Hier jeudi 14 juillet 2022, les responsables du Centre gabonais des élections (CGE) et du ministère de l’Intérieur étaient en séance de travail à la Commission nationale de lutte contre la corruption et l’enrichissement illicite (CNLCEI).
Par Obame D’EBOMANE
L’objectif de cette rencontre était pour le président Nestor Mbou de présenter à ses visiteurs du jour, les nouvelles dispositions qui régissent le fonctionnement et l’organisation de leur institution en matière électorale. A l’issue de ce tour de table, Moise Bibalou Koumba, le président du Centre gabonais des élections (CGE) et Léon Ngadi, le directeur général des élections au ministère de l’Intérieur sont repartis parfaitement imprégnés des modifications portées sur la loi 003/2 003 du 7 mai 2003.

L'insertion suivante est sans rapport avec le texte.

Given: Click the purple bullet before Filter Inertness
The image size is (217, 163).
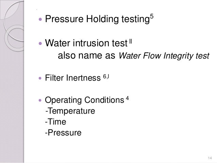Looking at the screenshot, I should click(40, 78).
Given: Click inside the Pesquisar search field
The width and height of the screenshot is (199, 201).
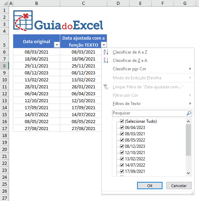Looking at the screenshot, I should pyautogui.click(x=149, y=113).
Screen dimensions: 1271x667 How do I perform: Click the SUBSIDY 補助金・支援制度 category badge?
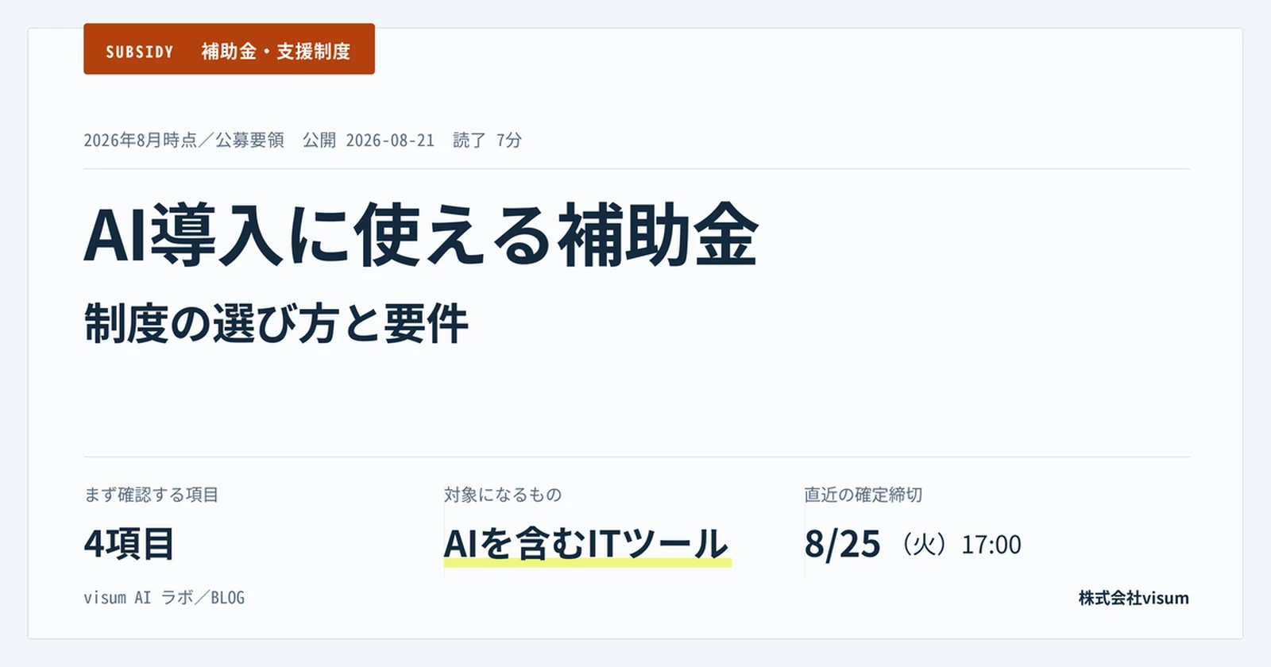(229, 49)
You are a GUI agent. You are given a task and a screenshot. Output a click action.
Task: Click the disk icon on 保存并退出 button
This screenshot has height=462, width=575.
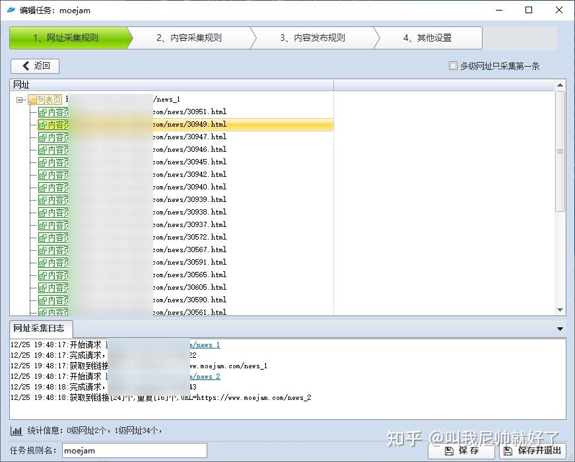pyautogui.click(x=507, y=451)
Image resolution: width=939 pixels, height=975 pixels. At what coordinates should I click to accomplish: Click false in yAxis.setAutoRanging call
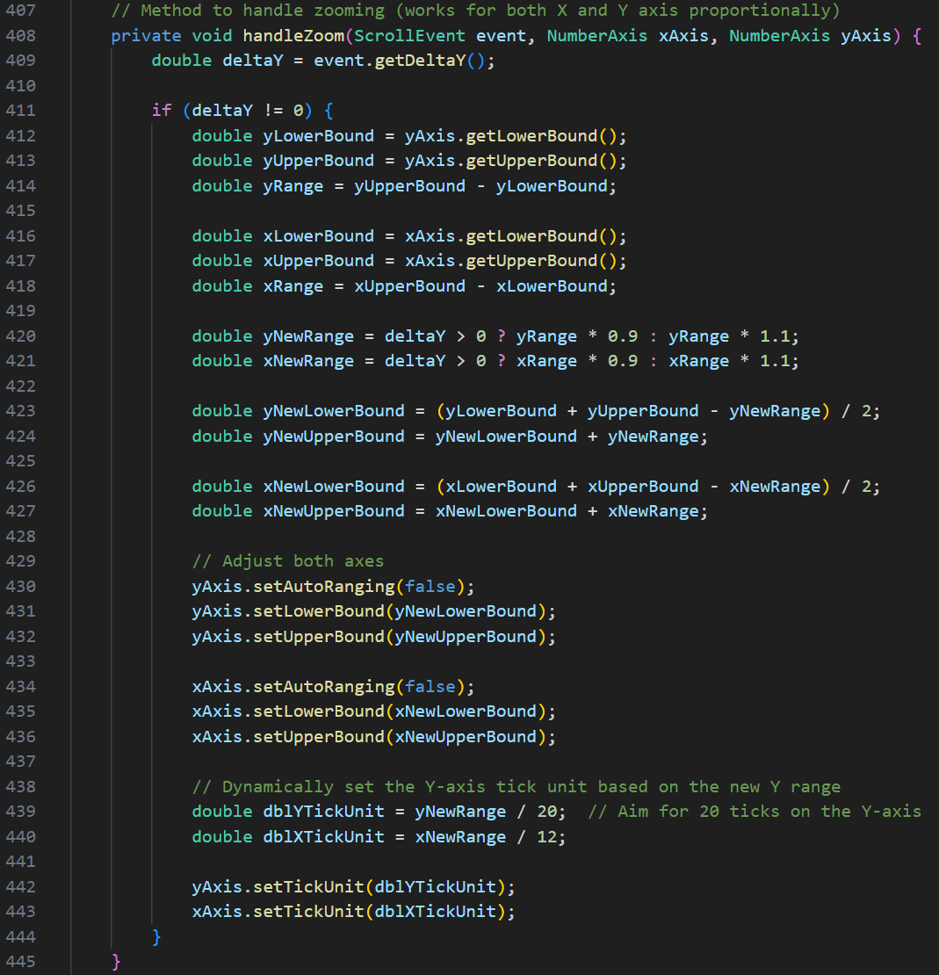click(x=430, y=587)
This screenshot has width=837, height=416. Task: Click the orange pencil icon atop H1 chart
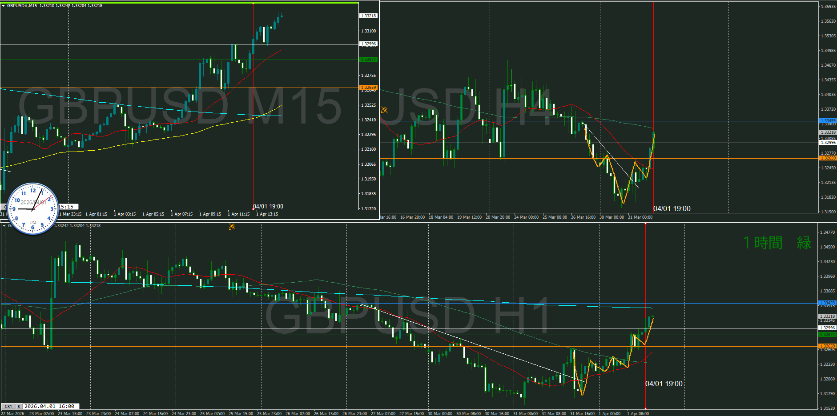tap(232, 227)
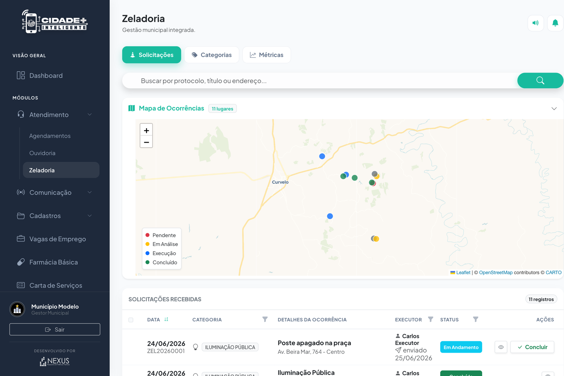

Désormais, l’article 5 nouveau de ce texte prévoit que les missions de la CNLCEI, sont de vérifier à chaque échéance électorale, l’effectivité de la déclaration des biens des candidats à toute élection politique. Le président Mbou dira: « Le mérite de la loi 041/2 020 réside notamment dans le fait que c’est de cette déclaration de biens que dépendra la délivrance du récépissé. Lequel constitue l’une des pièces exigées par la loi pour le dossier de candidature. Et de conclure que les hommes politiques qui ne se plieront pas à cette exigence courent le risque de voir leurs dossiers rejetés.
Moise Bibalou Koumba, le président du CGE soulignera que tout candidat devra dorénavant être assujetti à ces nouvelles dispositions encadrées par la CNLCEI. Et d’affirmer que « le rôle du CGE n’est pas de bloquer les dossiers, mais de les rejeter purement et simplement en cas de non-conformité. Le candidat a la latitude de se rendre ensuite en contentieux auprès de la Cour constitutionnelle.